### Exercise aim
As the answer, set down the lines below from the one containing "The width and height of the screenshot is (640, 400)." through the one containing "Viewport: 800px width, 583px height.", exactly and inclusively, and no others.

### Records to use

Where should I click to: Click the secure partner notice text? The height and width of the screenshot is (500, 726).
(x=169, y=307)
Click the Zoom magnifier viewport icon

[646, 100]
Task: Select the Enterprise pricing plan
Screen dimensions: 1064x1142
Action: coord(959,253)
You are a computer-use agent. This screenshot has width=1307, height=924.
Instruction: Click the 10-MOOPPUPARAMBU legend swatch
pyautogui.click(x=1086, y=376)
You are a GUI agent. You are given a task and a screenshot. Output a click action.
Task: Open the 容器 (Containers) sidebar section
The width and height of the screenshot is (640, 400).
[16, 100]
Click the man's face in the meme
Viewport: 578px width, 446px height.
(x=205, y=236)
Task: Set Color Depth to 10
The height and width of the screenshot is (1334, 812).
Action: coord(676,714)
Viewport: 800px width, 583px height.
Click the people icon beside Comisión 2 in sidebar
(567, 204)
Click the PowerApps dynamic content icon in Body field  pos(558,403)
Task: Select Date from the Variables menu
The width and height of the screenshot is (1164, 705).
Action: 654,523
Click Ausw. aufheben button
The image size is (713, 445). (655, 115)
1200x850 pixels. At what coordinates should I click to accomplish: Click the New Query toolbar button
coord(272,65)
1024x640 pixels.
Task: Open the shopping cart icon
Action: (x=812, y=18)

### Exercise response
The width and height of the screenshot is (640, 400).
[16, 100]
Click the man's face in the meme
Viewport: 578px width, 446px height.
(x=205, y=236)
Task: Set Color Depth to 10
The height and width of the screenshot is (1334, 812).
Action: coord(676,714)
Viewport: 800px width, 583px height.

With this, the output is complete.